Last Friday, in yet another example of other countries pursuing justice for the victims of the U.S. rendition and torture program, the European Court of Human Rights announced that it will review Macedonia's role in the CIA's kidnapping and subsequent torture of German citizen Khaled el-Masri. The case was brought before the court by the Open Society Justice Initiative.
El-Masri was kidnapped from Macedonia in 2003 at the behest of the U.S. government and transferred to the "Salt Pit," a secret prison in Afghanistan, where he was held for four months and tortured. He was then dumped, "like a piece of luggage," on a hillside in Albania. He was never charged with a crime, and despite ample evidence, the U.S. has never admitted its involvement with el-Masri's abduction and torture.

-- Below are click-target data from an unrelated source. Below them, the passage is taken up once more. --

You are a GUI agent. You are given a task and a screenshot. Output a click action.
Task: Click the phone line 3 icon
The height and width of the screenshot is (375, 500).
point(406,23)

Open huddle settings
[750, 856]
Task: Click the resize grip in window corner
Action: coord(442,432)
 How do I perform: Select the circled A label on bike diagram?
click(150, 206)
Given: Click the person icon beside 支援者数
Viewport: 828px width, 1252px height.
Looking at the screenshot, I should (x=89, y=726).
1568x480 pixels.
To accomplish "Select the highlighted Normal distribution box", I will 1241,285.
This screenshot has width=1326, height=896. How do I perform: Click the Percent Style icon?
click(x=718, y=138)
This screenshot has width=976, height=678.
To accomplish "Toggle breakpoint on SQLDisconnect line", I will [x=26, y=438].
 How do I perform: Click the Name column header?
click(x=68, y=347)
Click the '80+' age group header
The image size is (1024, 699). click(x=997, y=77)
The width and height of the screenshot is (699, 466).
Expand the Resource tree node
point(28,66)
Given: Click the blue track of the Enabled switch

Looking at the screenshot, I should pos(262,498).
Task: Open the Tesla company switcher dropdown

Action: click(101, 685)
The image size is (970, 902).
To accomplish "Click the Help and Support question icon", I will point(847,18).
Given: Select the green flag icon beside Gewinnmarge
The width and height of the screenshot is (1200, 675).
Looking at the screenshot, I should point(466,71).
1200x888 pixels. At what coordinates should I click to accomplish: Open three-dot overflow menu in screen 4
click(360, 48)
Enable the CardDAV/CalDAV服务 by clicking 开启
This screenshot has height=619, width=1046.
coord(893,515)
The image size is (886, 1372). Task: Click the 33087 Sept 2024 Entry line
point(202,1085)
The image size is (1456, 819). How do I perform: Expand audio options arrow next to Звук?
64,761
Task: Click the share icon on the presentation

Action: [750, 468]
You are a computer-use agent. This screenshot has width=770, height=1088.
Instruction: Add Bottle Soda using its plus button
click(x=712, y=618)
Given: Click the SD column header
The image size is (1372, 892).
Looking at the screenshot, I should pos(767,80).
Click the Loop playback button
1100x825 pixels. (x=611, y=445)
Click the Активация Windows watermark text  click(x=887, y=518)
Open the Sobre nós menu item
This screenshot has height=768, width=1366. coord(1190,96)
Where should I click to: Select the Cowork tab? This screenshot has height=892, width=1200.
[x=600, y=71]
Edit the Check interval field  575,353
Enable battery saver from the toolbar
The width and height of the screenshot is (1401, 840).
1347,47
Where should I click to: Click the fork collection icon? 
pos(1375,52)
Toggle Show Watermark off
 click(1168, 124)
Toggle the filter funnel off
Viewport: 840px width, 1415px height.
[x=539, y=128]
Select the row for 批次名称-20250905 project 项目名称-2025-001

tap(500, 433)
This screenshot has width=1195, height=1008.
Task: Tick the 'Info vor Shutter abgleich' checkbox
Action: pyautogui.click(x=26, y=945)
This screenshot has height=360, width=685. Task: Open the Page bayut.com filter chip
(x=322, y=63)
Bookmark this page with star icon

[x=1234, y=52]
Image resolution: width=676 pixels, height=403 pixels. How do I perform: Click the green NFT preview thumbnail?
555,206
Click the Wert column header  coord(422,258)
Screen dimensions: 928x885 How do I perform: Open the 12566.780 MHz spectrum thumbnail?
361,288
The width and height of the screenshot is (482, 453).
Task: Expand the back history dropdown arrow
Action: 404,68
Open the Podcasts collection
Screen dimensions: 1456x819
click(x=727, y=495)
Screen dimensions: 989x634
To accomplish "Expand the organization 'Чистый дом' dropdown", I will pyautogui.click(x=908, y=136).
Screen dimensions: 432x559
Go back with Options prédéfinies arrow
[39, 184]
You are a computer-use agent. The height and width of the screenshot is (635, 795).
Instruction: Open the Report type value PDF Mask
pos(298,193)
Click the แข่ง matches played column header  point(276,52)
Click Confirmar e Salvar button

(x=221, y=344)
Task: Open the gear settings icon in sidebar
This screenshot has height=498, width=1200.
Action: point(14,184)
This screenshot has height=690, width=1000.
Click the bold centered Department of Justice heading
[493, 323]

The ACLU represented el-Masri in a lawsuit brought in 2005 charging then-CIA director George Tenet violated U.S. and universal human rights laws when he authorized agents to abduct and torture el-Masri. The "merits" of the case—whether Tenet did indeed break the law by authorizing el-Masri's rendition—were never heard in a court of law. Instead, the case was dismissed on state secrets grounds in the district and appeals courts, and the U.S. Supreme Court declined to hear the case.
So while el-Masri's case will never see the light of day in a U.S. court, Germany, Spain and Poland are investigating his rendition. Poland, Lithuania, and the U.K. are also engaged in investigations about extraordinary rendition more broadly.
But back here in the U.S., not so much.